- PROVIDED DATA -
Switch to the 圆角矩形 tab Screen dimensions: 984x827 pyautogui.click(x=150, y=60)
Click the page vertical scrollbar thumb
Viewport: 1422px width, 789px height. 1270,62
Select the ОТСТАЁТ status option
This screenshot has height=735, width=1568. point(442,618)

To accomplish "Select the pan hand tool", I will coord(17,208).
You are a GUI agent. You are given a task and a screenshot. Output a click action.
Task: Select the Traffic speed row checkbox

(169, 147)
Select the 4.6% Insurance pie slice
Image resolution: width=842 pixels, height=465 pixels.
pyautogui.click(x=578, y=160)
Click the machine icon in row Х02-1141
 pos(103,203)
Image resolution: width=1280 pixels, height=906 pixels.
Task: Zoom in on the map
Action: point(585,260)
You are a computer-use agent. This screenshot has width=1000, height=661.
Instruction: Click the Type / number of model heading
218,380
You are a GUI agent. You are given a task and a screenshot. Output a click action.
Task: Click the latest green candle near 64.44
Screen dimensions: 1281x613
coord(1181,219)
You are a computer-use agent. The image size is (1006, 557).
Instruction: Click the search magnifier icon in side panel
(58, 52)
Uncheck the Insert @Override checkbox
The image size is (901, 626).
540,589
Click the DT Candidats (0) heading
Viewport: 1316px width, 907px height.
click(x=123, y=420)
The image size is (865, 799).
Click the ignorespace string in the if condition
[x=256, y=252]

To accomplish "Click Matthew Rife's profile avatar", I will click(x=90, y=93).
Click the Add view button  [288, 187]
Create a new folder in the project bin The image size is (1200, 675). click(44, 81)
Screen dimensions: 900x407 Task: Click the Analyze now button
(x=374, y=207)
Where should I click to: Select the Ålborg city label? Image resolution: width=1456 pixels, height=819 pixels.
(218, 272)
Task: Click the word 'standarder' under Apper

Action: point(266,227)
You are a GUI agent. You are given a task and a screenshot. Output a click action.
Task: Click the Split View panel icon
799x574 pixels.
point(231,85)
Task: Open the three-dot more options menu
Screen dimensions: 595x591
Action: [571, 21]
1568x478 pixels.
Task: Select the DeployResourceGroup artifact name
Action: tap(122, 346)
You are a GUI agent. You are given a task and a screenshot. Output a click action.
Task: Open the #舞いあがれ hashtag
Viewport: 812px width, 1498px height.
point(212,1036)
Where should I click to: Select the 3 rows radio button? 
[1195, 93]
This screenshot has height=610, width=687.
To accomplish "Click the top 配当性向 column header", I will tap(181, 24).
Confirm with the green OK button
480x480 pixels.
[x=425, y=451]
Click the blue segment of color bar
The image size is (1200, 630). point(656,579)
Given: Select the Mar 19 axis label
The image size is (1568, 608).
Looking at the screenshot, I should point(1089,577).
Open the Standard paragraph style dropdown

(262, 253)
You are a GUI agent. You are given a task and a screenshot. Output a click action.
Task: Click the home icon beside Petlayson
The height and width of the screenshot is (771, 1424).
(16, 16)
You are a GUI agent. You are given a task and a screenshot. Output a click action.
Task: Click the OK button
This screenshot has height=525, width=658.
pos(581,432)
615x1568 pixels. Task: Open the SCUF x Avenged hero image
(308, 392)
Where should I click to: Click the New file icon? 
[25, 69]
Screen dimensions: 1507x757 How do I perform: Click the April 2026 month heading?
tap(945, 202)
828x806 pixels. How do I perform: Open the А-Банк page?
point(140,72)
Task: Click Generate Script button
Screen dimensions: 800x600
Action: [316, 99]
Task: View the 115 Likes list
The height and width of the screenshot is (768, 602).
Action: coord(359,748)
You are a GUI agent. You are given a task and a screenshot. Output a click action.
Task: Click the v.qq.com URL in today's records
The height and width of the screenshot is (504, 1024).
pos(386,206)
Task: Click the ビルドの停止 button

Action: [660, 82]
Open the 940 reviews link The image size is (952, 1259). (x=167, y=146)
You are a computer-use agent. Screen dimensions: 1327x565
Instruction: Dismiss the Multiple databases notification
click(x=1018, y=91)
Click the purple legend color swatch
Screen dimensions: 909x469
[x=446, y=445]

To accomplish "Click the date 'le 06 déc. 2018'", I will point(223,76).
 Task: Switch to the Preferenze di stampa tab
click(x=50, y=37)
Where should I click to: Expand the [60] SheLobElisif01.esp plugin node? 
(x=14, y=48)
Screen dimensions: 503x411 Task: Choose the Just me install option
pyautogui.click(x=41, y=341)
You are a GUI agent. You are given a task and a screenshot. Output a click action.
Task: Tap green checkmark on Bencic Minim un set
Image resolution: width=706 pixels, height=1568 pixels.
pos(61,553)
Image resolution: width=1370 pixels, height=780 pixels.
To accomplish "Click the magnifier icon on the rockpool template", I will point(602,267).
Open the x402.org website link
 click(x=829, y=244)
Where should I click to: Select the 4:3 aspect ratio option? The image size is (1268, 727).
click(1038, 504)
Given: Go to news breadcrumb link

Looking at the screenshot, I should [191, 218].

- WHAT YOU SHOULD DO -
The listing above is to be restated word for word.

- ANSWER SPACE -
Switch to the 圆角矩形 tab Screen dimensions: 984x827 pyautogui.click(x=150, y=60)
Click the page vertical scrollbar thumb
Viewport: 1422px width, 789px height. 1270,62
Select the ОТСТАЁТ status option
This screenshot has height=735, width=1568. point(442,618)

To accomplish "Select the pan hand tool", I will coord(17,208).
You are a GUI agent. You are given a task and a screenshot. Output a click action.
Task: Select the Traffic speed row checkbox

(169, 147)
Select the 4.6% Insurance pie slice
Image resolution: width=842 pixels, height=465 pixels.
pyautogui.click(x=578, y=160)
Click the machine icon in row Х02-1141
 pos(103,203)
Image resolution: width=1280 pixels, height=906 pixels.
Task: Zoom in on the map
Action: point(585,260)
You are a computer-use agent. This screenshot has width=1000, height=661.
Instruction: Click the Type / number of model heading
218,380
You are a GUI agent. You are given a task and a screenshot. Output a click action.
Task: Click the latest green candle near 64.44
Screen dimensions: 1281x613
coord(1181,219)
You are a computer-use agent. The image size is (1006, 557).
Instruction: Click the search magnifier icon in side panel
(58, 52)
Uncheck the Insert @Override checkbox
The image size is (901, 626).
540,589
Click the DT Candidats (0) heading
Viewport: 1316px width, 907px height.
click(x=123, y=420)
The image size is (865, 799).
Click the ignorespace string in the if condition
[x=256, y=252]

To accomplish "Click Matthew Rife's profile avatar", I will click(x=90, y=93).
Click the Add view button  [288, 187]
Create a new folder in the project bin The image size is (1200, 675). click(44, 81)
Screen dimensions: 900x407 Task: Click the Analyze now button
(x=374, y=207)
Where should I click to: Select the Ålborg city label? Image resolution: width=1456 pixels, height=819 pixels.
(218, 272)
Task: Click the word 'standarder' under Apper

Action: point(266,227)
You are a GUI agent. You are given a task and a screenshot. Output a click action.
Task: Click the Split View panel icon
799x574 pixels.
point(231,85)
Task: Open the three-dot more options menu
Screen dimensions: 595x591
Action: [571, 21]
1568x478 pixels.
Task: Select the DeployResourceGroup artifact name
Action: tap(122, 346)
You are a GUI agent. You are given a task and a screenshot. Output a click action.
Task: Open the #舞いあがれ hashtag
Viewport: 812px width, 1498px height.
point(212,1036)
Where should I click to: Select the 3 rows radio button? 
[1195, 93]
This screenshot has height=610, width=687.
To accomplish "Click the top 配当性向 column header", I will tap(181, 24).
Confirm with the green OK button
480x480 pixels.
[x=425, y=451]
Click the blue segment of color bar
The image size is (1200, 630). point(656,579)
Given: Select the Mar 19 axis label
The image size is (1568, 608).
Looking at the screenshot, I should point(1089,577).
Open the Standard paragraph style dropdown

(262, 253)
You are a GUI agent. You are given a task and a screenshot. Output a click action.
Task: Click the home icon beside Petlayson
The height and width of the screenshot is (771, 1424).
(16, 16)
You are a GUI agent. You are given a task and a screenshot. Output a click action.
Task: Click the OK button
This screenshot has height=525, width=658.
pos(581,432)
615x1568 pixels. Task: Open the SCUF x Avenged hero image
(308, 392)
Where should I click to: Click the New file icon? 
[25, 69]
Screen dimensions: 1507x757 How do I perform: Click the April 2026 month heading?
tap(945, 202)
828x806 pixels. How do I perform: Open the А-Банк page?
point(140,72)
Task: Click Generate Script button
Screen dimensions: 800x600
Action: [316, 99]
Task: View the 115 Likes list
The height and width of the screenshot is (768, 602).
Action: coord(359,748)
You are a GUI agent. You are given a task and a screenshot. Output a click action.
Task: Click the v.qq.com URL in today's records
The height and width of the screenshot is (504, 1024).
pos(386,206)
Task: Click the ビルドの停止 button

Action: [660, 82]
Open the 940 reviews link The image size is (952, 1259). (x=167, y=146)
You are a computer-use agent. Screen dimensions: 1327x565
Instruction: Dismiss the Multiple databases notification
click(x=1018, y=91)
Click the purple legend color swatch
Screen dimensions: 909x469
[x=446, y=445]

To accomplish "Click the date 'le 06 déc. 2018'", I will point(223,76).
 Task: Switch to the Preferenze di stampa tab
click(x=50, y=37)
Where should I click to: Expand the [60] SheLobElisif01.esp plugin node? 
(x=14, y=48)
Screen dimensions: 503x411 Task: Choose the Just me install option
pyautogui.click(x=41, y=341)
You are a GUI agent. You are given a task and a screenshot. Output a click action.
Task: Tap green checkmark on Bencic Minim un set
Image resolution: width=706 pixels, height=1568 pixels.
pos(61,553)
Image resolution: width=1370 pixels, height=780 pixels.
To accomplish "Click the magnifier icon on the rockpool template", I will point(602,267).
Open the x402.org website link
 click(x=829, y=244)
Where should I click to: Select the 4:3 aspect ratio option? The image size is (1268, 727).
click(1038, 504)
Given: Go to news breadcrumb link

Looking at the screenshot, I should [191, 218].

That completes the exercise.